◆ WRITTEN PROBLEM ◆
Reproduce without any change the lines of data from the line with "You are a computer-use agent." up to and including the line with "Looking at the screenshot, I should [1185, 22].".

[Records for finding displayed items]
::::
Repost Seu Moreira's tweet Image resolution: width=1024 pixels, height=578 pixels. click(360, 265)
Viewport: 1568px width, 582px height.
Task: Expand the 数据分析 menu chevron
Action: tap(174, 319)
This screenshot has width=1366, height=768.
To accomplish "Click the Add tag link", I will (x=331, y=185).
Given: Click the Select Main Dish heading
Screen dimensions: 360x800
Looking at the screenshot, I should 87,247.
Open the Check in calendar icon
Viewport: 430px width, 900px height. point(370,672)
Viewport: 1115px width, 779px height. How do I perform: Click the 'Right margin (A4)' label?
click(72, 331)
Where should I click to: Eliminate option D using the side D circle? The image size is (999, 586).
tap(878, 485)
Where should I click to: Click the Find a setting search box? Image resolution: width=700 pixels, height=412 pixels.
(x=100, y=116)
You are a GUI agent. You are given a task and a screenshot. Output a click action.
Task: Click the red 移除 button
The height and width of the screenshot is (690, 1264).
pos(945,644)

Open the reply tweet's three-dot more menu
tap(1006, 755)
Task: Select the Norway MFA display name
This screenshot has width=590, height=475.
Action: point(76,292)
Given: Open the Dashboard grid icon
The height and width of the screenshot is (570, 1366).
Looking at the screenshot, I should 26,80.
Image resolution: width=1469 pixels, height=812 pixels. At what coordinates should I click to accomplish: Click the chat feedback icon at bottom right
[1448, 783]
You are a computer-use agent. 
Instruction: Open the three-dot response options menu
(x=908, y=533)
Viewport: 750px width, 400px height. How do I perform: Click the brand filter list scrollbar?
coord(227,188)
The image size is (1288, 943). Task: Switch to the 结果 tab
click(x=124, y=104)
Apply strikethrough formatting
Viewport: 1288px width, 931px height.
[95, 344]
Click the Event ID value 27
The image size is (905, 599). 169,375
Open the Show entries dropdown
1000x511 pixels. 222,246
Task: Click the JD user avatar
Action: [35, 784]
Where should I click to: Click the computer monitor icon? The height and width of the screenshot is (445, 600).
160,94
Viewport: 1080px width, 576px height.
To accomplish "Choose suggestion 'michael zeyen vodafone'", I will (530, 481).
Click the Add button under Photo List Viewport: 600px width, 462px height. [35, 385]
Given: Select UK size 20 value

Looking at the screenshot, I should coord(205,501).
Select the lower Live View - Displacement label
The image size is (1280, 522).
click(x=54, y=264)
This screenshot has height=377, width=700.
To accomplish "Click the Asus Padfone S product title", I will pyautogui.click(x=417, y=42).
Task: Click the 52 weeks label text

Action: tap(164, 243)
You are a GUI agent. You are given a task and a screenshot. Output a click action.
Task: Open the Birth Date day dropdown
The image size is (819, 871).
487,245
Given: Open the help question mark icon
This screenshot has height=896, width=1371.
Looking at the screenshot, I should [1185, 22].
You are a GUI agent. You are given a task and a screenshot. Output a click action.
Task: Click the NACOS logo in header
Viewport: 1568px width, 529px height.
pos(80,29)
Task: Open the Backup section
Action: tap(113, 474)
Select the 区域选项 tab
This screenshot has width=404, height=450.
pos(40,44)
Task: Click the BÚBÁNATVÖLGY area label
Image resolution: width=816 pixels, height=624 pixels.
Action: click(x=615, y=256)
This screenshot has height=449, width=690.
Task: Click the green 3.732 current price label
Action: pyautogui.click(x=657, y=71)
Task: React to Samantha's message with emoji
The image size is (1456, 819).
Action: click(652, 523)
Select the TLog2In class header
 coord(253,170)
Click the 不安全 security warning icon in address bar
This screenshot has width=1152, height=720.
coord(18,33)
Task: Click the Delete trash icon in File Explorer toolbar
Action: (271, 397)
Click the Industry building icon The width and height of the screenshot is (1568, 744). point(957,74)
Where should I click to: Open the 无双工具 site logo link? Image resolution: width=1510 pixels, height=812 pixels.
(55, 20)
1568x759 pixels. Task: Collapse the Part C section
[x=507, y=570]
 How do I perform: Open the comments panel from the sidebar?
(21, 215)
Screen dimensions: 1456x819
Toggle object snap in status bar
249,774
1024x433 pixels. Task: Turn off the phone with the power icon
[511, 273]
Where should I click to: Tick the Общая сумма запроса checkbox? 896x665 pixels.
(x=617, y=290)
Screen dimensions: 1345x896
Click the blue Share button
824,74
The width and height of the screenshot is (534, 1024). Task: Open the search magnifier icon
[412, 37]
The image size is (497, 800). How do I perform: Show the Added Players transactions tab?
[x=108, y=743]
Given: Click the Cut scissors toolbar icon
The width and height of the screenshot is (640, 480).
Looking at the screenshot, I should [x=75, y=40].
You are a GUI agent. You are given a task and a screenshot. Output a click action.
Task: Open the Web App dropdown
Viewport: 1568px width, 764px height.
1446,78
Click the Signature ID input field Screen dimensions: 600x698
::::
◆ RESPONSE TO THIS TASK ◆
You are a computer-use agent. 
Instruction: Open the three-dot response options menu
(x=908, y=533)
Viewport: 750px width, 400px height. How do I perform: Click the brand filter list scrollbar?
coord(227,188)
The image size is (1288, 943). Task: Switch to the 结果 tab
click(x=124, y=104)
Apply strikethrough formatting
Viewport: 1288px width, 931px height.
[95, 344]
Click the Event ID value 27
The image size is (905, 599). 169,375
Open the Show entries dropdown
1000x511 pixels. 222,246
Task: Click the JD user avatar
Action: [35, 784]
Where should I click to: Click the computer monitor icon? The height and width of the screenshot is (445, 600).
160,94
Viewport: 1080px width, 576px height.
To accomplish "Choose suggestion 'michael zeyen vodafone'", I will (530, 481).
Click the Add button under Photo List Viewport: 600px width, 462px height. [35, 385]
Given: Select UK size 20 value

Looking at the screenshot, I should coord(205,501).
Select the lower Live View - Displacement label
The image size is (1280, 522).
click(x=54, y=264)
This screenshot has height=377, width=700.
To accomplish "Click the Asus Padfone S product title", I will pyautogui.click(x=417, y=42).
Task: Click the 52 weeks label text

Action: tap(164, 243)
You are a GUI agent. You are given a task and a screenshot. Output a click action.
Task: Open the Birth Date day dropdown
The image size is (819, 871).
487,245
Given: Open the help question mark icon
This screenshot has height=896, width=1371.
Looking at the screenshot, I should [1185, 22].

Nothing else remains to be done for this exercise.